While Christopher was never directly mentioned or referenced on the show, he appears to be an inspiration for the following unsubs:

  • Season Three
    • Jonny McHale ("True Night") - Both were psychotic serial-turned-spree killers and one-time mass murderers who lost a relationship prior to their crimes (McHale's fiancé was brutally murdered, while Christopher broke up with a girlfriend), targeted men (though two of Christopher's victims were teenagers) of specific groups (McHale targeted gang members involved with the 23rd Street Killers, Christopher targeted people of color), committed attacks outdoors before progressing to attacks indoors, killed them with bladed weapons (though Christopher also shot some), argued with people they knew over slights and paranoia due to their psychosis, were profiled as motivated by rage and deteriorating in their stability, attempted to murder (and succeeded in McHale's case) six male victims in a matter of hours at the peak of their sprees, were arrested after an attack on someone they knew (McHale killed his girlfriend's killer, while Christopher attacked a soldier he was stationed with), and were identified by evidence found from searching their homes (McHale made illustrations based on his crimes, while Christopher kept the murder weapons he used at his house).
  • Season Nine
    • Clifford Walsh ("The Road Home") - Both were spree killers with former jobs in maintenance, developed alcoholism before their sprees, killed specific types of male victims (Walsh killed victims with criminal records or associated with his family's murders, while Christopher killed men and boys in marginalized racial populations), killed by means of shooting (though both also used other means), killed four victims in a massacre within a span of an afternoon (though Christopher's mass murder went into the evening), were motivated by vendettas (Walsh wanted to avenge his family and rid the public of criminals, Christopher had paranoid delusions of racial conspiracies), and were stopped after a murder attempt on someone they knew (Walsh targeted the mother of his family's killer, Christopher targeted a soldier he was stationed with).
  • Season Ten
    • Danny Lee Stokes ("Protection") - Both were schizophrenic serial-turned-spree killers who lost a parent before their murders (Stokes' mother and Christopher's father, respectively), worked in blue-collar jobs, their schizophrenia worsened due to alcoholism and lack of treatment, they primarily targeted men (though Stokes also killed women, while two of Christopher's victims were teenagers) due to paranoid delusions, shot them to death in the streets (though they both killed in other places too), and were active in major urban cities.
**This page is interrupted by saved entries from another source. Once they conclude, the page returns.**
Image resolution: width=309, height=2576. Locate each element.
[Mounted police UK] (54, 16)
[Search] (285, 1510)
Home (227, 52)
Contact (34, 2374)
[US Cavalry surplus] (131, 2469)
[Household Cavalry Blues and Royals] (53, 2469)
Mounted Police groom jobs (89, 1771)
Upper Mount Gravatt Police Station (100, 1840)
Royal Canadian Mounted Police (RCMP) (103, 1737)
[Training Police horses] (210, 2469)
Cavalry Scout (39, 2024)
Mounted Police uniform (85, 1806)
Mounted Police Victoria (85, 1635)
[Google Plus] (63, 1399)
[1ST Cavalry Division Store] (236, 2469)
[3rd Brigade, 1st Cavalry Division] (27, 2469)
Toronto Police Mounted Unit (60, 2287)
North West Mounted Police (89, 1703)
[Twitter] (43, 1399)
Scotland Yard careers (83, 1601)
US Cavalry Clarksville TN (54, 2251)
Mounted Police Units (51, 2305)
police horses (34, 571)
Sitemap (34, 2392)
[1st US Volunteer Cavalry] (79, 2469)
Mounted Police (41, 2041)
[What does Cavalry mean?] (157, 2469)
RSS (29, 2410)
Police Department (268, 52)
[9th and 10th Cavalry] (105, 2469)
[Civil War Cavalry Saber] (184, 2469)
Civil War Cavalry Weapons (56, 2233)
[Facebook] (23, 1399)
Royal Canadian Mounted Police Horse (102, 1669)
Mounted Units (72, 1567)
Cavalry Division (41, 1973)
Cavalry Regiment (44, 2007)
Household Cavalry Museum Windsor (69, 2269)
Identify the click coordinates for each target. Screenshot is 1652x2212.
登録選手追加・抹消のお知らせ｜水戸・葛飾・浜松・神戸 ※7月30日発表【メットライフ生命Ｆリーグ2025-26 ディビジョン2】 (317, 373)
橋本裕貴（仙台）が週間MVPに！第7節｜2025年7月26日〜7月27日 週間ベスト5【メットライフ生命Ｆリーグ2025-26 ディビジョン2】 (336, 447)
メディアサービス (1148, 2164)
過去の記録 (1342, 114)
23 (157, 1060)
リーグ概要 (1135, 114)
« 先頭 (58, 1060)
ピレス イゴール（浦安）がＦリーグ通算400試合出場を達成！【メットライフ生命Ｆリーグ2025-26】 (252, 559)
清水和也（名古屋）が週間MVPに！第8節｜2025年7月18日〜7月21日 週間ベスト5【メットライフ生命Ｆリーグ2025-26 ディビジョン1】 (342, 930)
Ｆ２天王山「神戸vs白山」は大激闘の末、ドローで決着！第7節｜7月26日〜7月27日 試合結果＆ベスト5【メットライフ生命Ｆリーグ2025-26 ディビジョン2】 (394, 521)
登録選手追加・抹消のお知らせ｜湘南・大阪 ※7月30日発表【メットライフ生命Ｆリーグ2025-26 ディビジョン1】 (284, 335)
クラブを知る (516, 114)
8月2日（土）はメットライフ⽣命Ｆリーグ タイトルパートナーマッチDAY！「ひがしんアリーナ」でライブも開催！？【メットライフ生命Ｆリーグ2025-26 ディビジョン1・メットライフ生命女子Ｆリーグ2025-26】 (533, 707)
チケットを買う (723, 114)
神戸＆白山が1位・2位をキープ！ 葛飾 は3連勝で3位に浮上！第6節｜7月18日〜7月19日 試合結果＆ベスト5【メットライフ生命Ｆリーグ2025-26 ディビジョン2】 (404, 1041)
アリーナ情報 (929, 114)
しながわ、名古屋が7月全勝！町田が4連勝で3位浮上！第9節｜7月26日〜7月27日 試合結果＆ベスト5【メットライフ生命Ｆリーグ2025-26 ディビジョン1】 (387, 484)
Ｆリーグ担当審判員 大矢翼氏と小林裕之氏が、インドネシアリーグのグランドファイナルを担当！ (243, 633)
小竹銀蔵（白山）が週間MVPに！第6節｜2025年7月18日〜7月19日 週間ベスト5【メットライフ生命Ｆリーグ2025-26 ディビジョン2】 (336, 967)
They became more violent and struck more frequently as their killings progressed, had composite sketches of them released to the public, were arrested after an attack (fatal in Stokes' case) where they resided, and had a violent episode around the time they interacted with police (Stokes shot at police, while Christopher tried to kill himself with a razor).
  • Season Twelve
    • Trey Gordon ("In the Dark") - Both were psychotic serial/spree killers who had fathers that practiced hunting, committed their crimes after their fathers died, primarily targeted men (though Gordon also killed women), initially shot them with rifles in one area of activity, but later switched to stabbing them with knives in another (although Gordon still shot victims while operating as the "Home Invasion Unsub"), and as a result they were initially profiled as two separate killers and given two separate nicknames, and were both apprehended after attempting to kill a final victim. Also, Gordon having OCD may be a reference to how John Douglas profiled Christopher as having it (although he apparently didn't).